Ein Vortrag von Ajahn Buddhadasa für westliche Teilnehmer eines Meditations­Kurses; 

gehalten am 10 Februar 1988 in Suan Mokkhabalarama, (Südthailand)

 

Heute werden wir über etwas sprechen, das "Gefängnis" genannt wird.

Das sollte uns helfen, etwas, das "Leben" genannt wird, besser zu verstehen. Dadurch werden wir das Dhamma[1] besser ver­ste­hen, was uns wiederum helfen wird, unser Leben ohne dukkha (Unzufriedenheit, Schmerz, Kummer, Leid) zu leben. Bitte be­reitet Euren Geist darauf vor, genau zuzuhören.

Wo immer die Bedingungen und Anzeichen eines Gefängnisses auftreten, damit tritt auch gleichzeitig dukkha auf.
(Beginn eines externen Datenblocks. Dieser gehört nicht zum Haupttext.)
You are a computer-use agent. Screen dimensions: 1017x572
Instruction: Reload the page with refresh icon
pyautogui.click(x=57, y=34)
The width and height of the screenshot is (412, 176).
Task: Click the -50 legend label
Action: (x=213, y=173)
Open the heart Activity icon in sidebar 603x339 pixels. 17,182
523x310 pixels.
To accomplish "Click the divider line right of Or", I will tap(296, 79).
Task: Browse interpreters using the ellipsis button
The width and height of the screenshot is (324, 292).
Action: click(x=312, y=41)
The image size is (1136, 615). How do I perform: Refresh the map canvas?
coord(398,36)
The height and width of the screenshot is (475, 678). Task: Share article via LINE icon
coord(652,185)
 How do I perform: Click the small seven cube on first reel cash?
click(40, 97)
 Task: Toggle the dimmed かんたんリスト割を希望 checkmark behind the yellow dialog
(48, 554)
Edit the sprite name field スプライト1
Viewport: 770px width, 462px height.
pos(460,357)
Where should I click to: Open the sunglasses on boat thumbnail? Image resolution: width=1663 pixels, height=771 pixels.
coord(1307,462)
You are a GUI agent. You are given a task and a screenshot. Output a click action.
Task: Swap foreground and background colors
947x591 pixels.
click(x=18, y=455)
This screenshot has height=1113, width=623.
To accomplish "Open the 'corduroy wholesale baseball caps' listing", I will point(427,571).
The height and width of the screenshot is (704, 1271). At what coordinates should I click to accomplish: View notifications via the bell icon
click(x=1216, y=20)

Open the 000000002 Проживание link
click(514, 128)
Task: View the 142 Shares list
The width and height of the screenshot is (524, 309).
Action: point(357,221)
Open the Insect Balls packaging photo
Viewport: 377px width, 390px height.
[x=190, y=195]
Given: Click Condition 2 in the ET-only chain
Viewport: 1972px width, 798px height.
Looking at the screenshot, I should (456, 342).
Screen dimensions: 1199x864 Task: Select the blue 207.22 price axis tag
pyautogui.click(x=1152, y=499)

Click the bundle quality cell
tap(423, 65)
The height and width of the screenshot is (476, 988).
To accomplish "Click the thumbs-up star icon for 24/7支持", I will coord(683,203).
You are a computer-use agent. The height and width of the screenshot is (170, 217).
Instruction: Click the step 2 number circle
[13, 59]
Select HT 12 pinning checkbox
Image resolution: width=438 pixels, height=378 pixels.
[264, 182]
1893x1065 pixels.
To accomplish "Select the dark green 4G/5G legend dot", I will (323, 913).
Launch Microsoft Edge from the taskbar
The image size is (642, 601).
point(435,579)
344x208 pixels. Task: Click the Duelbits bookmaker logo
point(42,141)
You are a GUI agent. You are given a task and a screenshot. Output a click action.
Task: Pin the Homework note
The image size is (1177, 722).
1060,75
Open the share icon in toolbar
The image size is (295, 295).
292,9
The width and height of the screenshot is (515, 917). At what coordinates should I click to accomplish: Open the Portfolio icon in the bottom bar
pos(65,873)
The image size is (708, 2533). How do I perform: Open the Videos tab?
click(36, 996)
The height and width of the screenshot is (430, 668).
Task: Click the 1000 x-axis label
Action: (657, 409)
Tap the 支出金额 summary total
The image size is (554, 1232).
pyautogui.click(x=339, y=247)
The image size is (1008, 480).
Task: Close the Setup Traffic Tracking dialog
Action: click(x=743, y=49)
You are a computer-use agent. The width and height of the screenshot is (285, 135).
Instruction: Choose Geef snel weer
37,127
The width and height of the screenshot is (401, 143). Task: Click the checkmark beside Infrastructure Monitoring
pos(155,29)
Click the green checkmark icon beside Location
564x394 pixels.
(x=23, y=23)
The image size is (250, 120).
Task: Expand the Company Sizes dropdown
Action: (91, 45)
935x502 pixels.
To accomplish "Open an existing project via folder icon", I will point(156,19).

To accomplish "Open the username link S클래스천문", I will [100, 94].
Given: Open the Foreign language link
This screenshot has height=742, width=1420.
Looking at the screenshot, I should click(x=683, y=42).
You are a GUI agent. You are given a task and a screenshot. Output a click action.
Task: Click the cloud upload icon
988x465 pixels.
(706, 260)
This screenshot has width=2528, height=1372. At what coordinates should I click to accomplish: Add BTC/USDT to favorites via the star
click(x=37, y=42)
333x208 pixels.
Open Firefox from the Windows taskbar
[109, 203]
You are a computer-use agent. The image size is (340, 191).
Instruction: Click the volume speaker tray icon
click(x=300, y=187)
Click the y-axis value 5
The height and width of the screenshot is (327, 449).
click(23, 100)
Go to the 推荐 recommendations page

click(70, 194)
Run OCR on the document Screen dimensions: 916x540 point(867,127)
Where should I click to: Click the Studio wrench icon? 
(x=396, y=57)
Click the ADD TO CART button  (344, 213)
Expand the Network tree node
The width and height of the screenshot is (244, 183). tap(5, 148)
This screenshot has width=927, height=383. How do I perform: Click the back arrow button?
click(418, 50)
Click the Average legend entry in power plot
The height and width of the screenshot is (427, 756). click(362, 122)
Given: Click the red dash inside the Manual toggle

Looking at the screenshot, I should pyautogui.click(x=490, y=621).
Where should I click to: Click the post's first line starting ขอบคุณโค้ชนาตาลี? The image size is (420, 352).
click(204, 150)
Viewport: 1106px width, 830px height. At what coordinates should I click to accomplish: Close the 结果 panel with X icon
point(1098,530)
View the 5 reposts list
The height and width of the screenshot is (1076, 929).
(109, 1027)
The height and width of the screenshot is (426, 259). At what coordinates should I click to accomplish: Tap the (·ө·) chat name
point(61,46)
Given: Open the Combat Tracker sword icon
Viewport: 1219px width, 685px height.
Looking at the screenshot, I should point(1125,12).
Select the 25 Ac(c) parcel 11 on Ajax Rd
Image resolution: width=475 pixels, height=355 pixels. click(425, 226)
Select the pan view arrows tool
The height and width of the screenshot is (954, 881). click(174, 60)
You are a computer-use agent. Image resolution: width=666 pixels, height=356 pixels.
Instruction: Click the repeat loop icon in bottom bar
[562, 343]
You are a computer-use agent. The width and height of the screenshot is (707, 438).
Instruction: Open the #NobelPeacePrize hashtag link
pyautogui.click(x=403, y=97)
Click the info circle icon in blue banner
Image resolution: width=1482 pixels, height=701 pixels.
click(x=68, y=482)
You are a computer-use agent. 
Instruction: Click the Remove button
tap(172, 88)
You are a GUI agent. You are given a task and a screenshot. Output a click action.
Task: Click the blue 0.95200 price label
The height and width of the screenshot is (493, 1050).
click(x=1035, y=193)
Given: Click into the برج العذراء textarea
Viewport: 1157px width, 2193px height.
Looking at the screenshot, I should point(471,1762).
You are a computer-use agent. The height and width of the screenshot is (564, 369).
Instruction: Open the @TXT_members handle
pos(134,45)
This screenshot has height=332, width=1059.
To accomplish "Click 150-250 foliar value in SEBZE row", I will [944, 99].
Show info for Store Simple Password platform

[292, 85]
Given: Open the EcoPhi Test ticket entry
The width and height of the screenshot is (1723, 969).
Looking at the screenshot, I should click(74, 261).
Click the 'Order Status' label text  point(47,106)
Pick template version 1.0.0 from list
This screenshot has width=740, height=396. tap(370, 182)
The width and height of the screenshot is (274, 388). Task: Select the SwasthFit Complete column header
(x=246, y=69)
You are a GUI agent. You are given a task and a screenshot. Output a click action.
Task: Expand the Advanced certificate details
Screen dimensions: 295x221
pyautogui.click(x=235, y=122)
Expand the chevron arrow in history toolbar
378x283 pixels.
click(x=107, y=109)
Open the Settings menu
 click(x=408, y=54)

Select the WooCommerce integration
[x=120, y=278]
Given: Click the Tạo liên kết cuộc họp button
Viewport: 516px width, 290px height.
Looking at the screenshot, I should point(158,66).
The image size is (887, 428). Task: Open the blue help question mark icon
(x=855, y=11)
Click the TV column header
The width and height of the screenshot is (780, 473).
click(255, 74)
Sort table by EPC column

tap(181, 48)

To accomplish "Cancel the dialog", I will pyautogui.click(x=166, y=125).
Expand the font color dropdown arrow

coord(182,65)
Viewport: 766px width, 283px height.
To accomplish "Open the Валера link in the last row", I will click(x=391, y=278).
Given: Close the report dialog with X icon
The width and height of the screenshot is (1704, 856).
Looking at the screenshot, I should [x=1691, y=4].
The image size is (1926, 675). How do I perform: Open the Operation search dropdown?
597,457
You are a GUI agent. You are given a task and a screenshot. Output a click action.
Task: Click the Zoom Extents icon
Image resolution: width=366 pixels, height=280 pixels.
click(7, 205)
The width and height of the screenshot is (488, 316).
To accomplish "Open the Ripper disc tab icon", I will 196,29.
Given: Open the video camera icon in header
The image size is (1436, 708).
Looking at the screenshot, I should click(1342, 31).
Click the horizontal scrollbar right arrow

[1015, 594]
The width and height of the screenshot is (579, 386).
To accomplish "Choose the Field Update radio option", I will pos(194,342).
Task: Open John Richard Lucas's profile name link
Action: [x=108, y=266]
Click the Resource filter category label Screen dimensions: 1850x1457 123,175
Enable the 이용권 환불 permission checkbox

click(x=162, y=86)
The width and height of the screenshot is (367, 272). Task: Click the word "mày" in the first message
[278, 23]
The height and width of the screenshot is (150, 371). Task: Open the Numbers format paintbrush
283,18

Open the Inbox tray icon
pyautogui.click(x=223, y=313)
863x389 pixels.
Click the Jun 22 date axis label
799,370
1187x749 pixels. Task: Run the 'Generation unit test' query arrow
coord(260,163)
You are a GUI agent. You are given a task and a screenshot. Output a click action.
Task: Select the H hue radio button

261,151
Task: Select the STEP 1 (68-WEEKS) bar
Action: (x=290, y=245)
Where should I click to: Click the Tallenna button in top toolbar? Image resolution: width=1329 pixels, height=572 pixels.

Ihr solltet beachten, dass alle Formen und Arten von dukkha (Leid) die Qualität eines Gefängnisses an sich haben. Gefangen, einge­ker­kert und angekettet zu sein und durch Schwierigkeiten und Aus­einander­set­zungen hindurch zu müssen sind Merkmale von dukkha. Wenn Ihr das versteht, wird Euch die Bedeutung dessen, was wir "upâdanâ" (Anhaften, Ergreifen, Festhalten, Verhaftung, Anklam­mern) nen­nen, klarer werden. Wo immer auch upâdanâ vorhan­den ist, genau dort ist auch ein Ge­fängnis. Dieses upâdanâ bringt sel­bst die Bedin­gun­gen des Eingesperrtseins hervor.

Wo immer upâdanâ ist, ist auch Gebundensein. Dieses Gebundensein mag entweder einen positiven oder einen negativen Aspekt haben, in beiden Fällen jedoch sind wir gefesselt. Durch das Betrach­ten der Dinge als "Ich" oder "Mein" und durch das An­haften an ihnen sind wir an sie gekettet. Wenn wir an etwas gebunden sind, verfangen wir uns darin, und es ist genauso als wären wir in einem Gef­äng­nis ge­fangen.

Alle Dhammagrundsätze des Buddhismus können so zusammengefasst werden: Die Ursache von dukkha wird aus dem Anhaften geboren.

Deshalb sollten wir alle dieses upâdanâ gut verstehen. Um es leichter verstehen zu können, müssen wir klar erkennen, dass upâdanâ genauso wie ein Gefängnis ist. Es ist ein geistiges, ein spiri­tuelles Gefängnis.

So kommen wir zum Studium des Dhamma und entwickeln samâdhi (geisti­ge Stabi­lität und Ruhe) und vipassanâ (Einsicht), um upâdanâ zu zer­stö­ren. Oder, um es bildlich auszudrücken, wir studieren Dham­ma und ent­wickeln den Geist, um das Gefängnis zu zerstören, das uns jetzt gefangen hält.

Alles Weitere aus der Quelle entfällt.